Hypocholesterolemic Agents: Adenosine Triphosphate (ATP) Citrate Lyase (ACL) Inhibitors By limiting cholesterol synthesis in the liver, ATP-citrate lyase (ACL) inhibitors reduce LDLc. The enzyme ACL is upstream of HMG-CoA reductase in the cholesterol production pathway. Bempedoic acid is a novel and, until now, the only licensed adenosine triphosphate citrate...
Hypocholesterolemic Agents: Adenosine Triphosphate (ATP) Citrate Lyase (ACL) Inhibitors
By limiting cholesterol synthesis in the liver, ATP-citrate lyase (ACL) inhibitors reduce LDLc. The enzyme ACL is upstream of HMG-CoA reductase in the cholesterol production pathway. Bempedoic acid is a novel and, until now, the only licensed adenosine triphosphate citrate lyase inhibitor that operates through the cholesterol-synthesis pathway (much like statins) to reduce LDL-C safely and effectively (Brandts & Ray, 2020). Because it is a prodrug, it is activated in the hepatocyte, avoiding the muscular side effects that statins might cause.
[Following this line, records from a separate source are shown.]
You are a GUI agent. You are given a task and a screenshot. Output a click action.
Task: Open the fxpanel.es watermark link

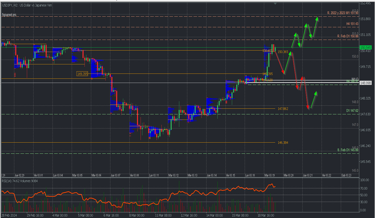pyautogui.click(x=9, y=15)
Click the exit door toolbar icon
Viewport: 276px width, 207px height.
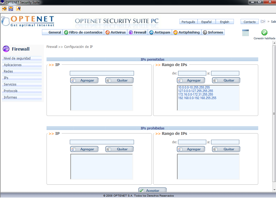[18, 9]
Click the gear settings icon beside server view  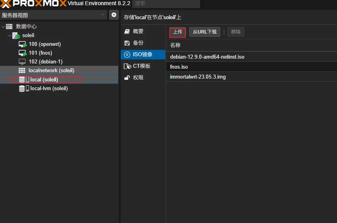tap(114, 15)
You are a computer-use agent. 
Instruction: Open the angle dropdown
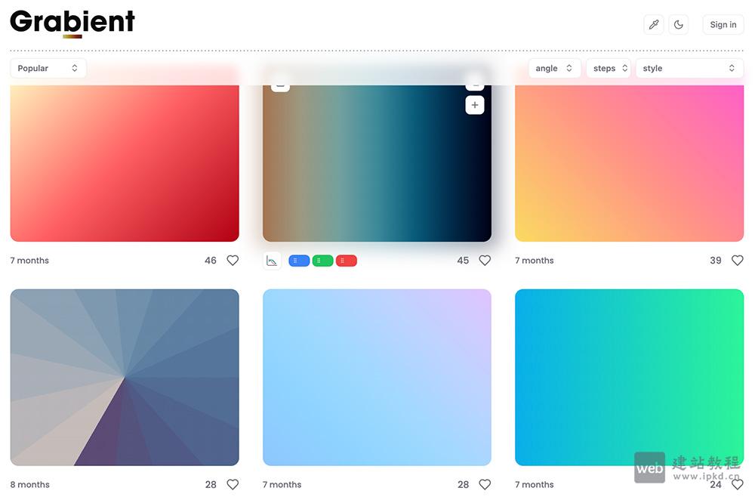pos(554,69)
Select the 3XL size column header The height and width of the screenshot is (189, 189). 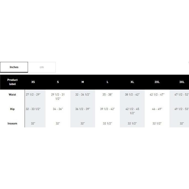pos(182,82)
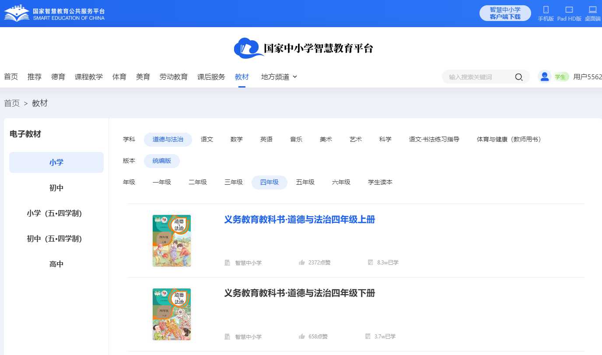The image size is (602, 355).
Task: Like the 四年级下册 textbook via thumbs-up icon
Action: [302, 337]
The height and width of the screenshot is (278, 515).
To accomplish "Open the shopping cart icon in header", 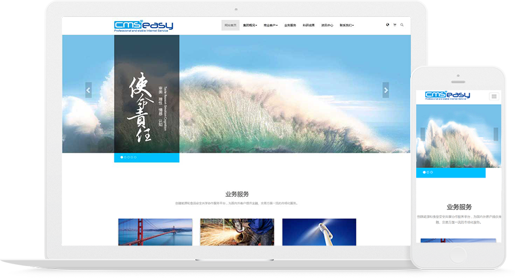I will tap(395, 25).
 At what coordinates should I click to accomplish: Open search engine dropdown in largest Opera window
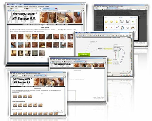pos(81,11)
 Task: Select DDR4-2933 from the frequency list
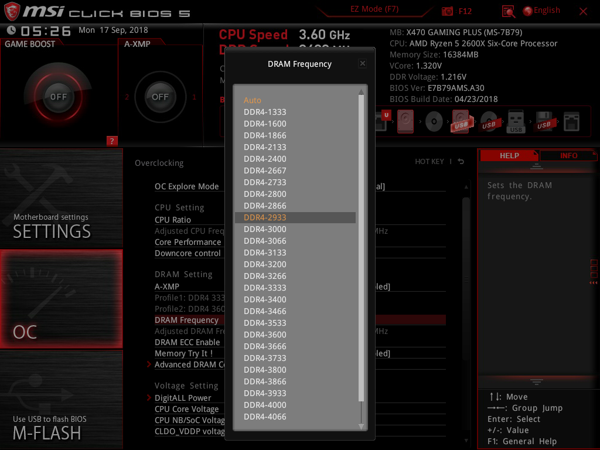(265, 217)
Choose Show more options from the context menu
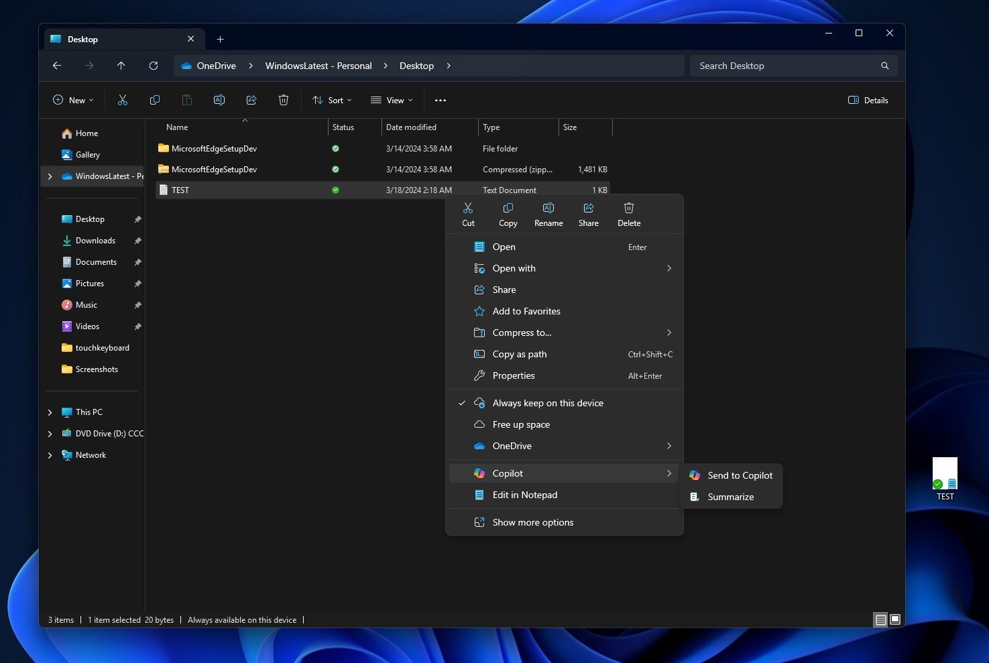The height and width of the screenshot is (663, 989). pos(532,522)
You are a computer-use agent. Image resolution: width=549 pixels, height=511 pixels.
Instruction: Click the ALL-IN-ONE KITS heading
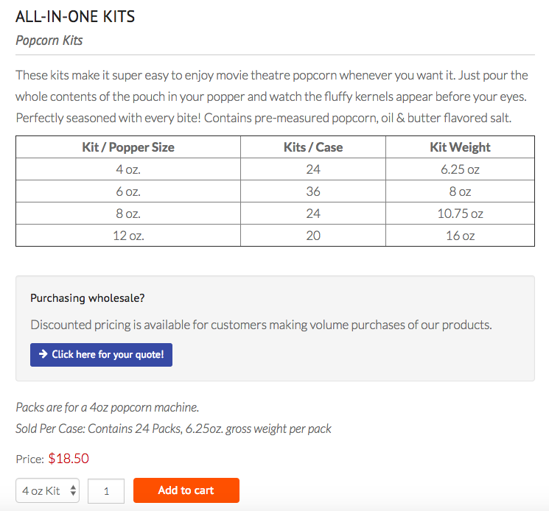tap(75, 16)
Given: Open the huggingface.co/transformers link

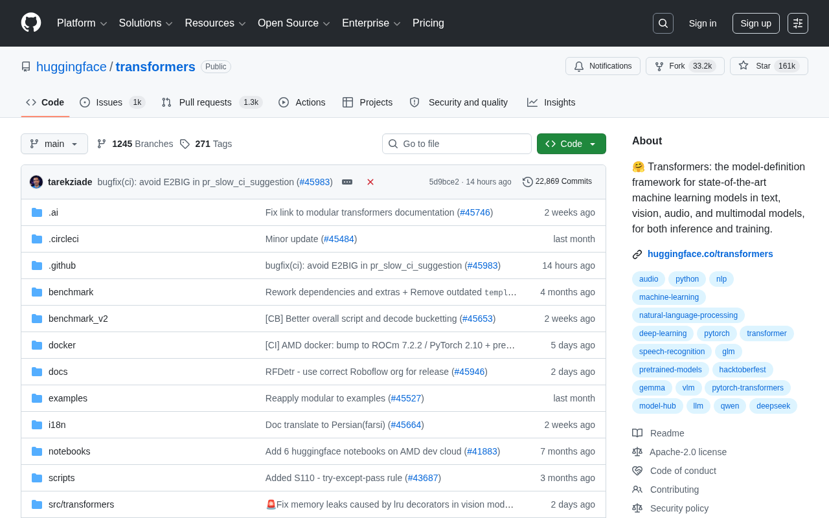Looking at the screenshot, I should tap(710, 254).
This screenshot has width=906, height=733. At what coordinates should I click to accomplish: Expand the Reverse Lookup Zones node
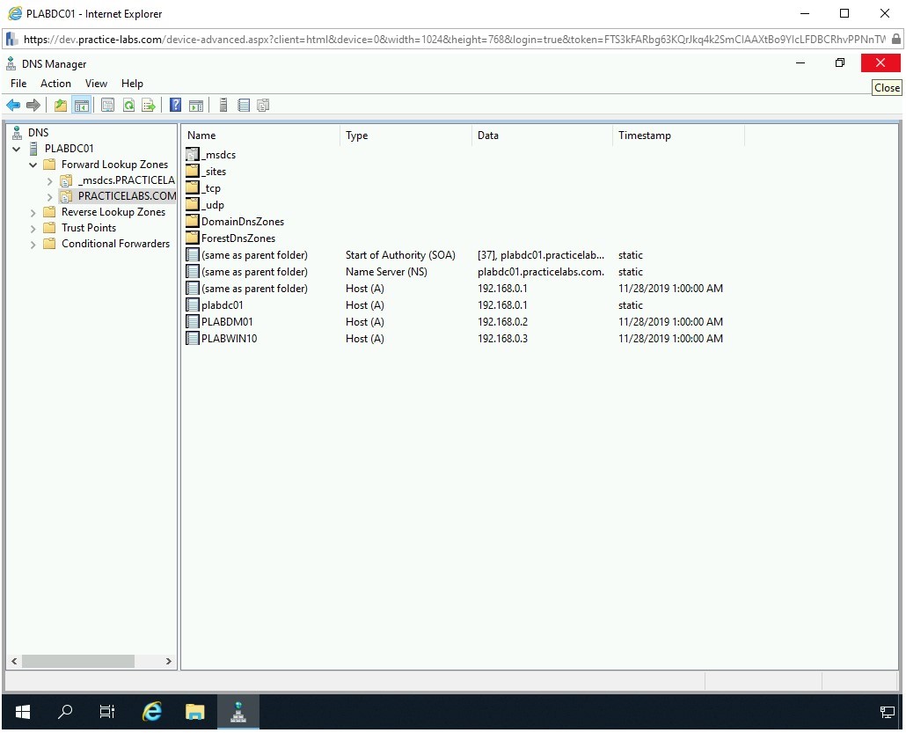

ACL as compared to Statins
i. Mechanism of action
ACL is a non-mitochondrial enzyme abundant in lipogenic tissues like the liver and adipose tissue. ACL catalyzes the conversion of cytosolic Acetyl-CoA and oxaloacetate from mitochondrial-derived citrate, with Acetyl-CoA acting as a common substrate for de-novo cholesterol and fatty acid synthesis (Govindaraju & Sabarathinam, 2021). The sterol regulatory element-binding protein-1 (SREBP-1) regulates ACL transcription and is particularly responsive to dietary status via insulin signaling and glucose metabolites. ACL expression and cytosolic citrate levels are enhanced in the lipogenic state, and they serve as a crucial connection between glycolysis and lipid production and storage. Due to its strategic position in cholesterol manufacturing pathways, ACL inhibition is considered an appealing treatment option for lowering increased LDL-C levels.
On the other hand, statins, which are highly powerful and selective inhibitors of HMG-CoA reductase, block de-novo hepatic cholesterol synthesis, which is an effective treatment method for lowering LDL-C. Compensation upregulation of sterol regulatory element-binding protein-2 (SREBP2)-dependent gene transcription in response to reduced intracellular cholesterol levels is the major mechanism linking inhibition of hepatic sterol production to decreases in LDL-C (Govindaraju & Sabarathinam, 2021). Increases in cholesterogenic enzymes and elevation of LDL receptor expression are triggered when SREBP-2 activity is increased, resulting in a transcriptional program to restore intracellular cholesterol.
ii. Efficiency
Clinical trials have demonstrated that bempedoic acid reduces LDL-C levels in statin-intolerant patients as a monotherapy, combination therapy, or as an add-on to statin therapy. More recently, the CLEAR Harmony phase 3 clinical trial (“Safety and Efficacy of Bempedoic Acid to Reduce LDL Cholesterol”) found that bempedoic acid decreases LDL-C levels in hypercholesterolemic individuals taking guideline-recommended statin therapy while maintaining a favorable safety profile (Feng et al., 2020).
Non-HDL-C levels are also significantly reduced by statins (LDL-C is the major contributor to non-HDL-C levels). Statins also reduce triglyceride levels in the blood. Statins’ ability to decrease triglyceride levels is linked to a drop in LDL-C. The most effective statins for lowering LDL-C are likewise the most effective for lowering plasma triglyceride and VLDL-C levels (Feingold, 2021).
iii. Side effects
Just like every other medication, these drugs have side effects. Upper respiratory infection, stomach, back, or muscle pain, increased uric acid levels, and tendon injury are all possible side effects of bempedoic acid (Cicero et al., 2020). Some side effects can be dangerous; therefore, if a patient notices any of these signs or symptoms, they should stop taking bempedoic acid right away and call a doctor or seek emergency medical attention: significant joint pain, redness, warmth, soreness, swelling, especially in the big toe area; hearing or feeling a snap or crack in a tendon area; bruising following a tendon injury; or difficulty to move to or bear weight on the damaged tendon area.
Common side effects associated with statins are headaches, nausea, and muscle and joint aches. Occasionally, statins can produce more serious side effects, such as high blood sugar or type 2 diabetes, muscle cell damage, and memory issues (Feingold, 2021).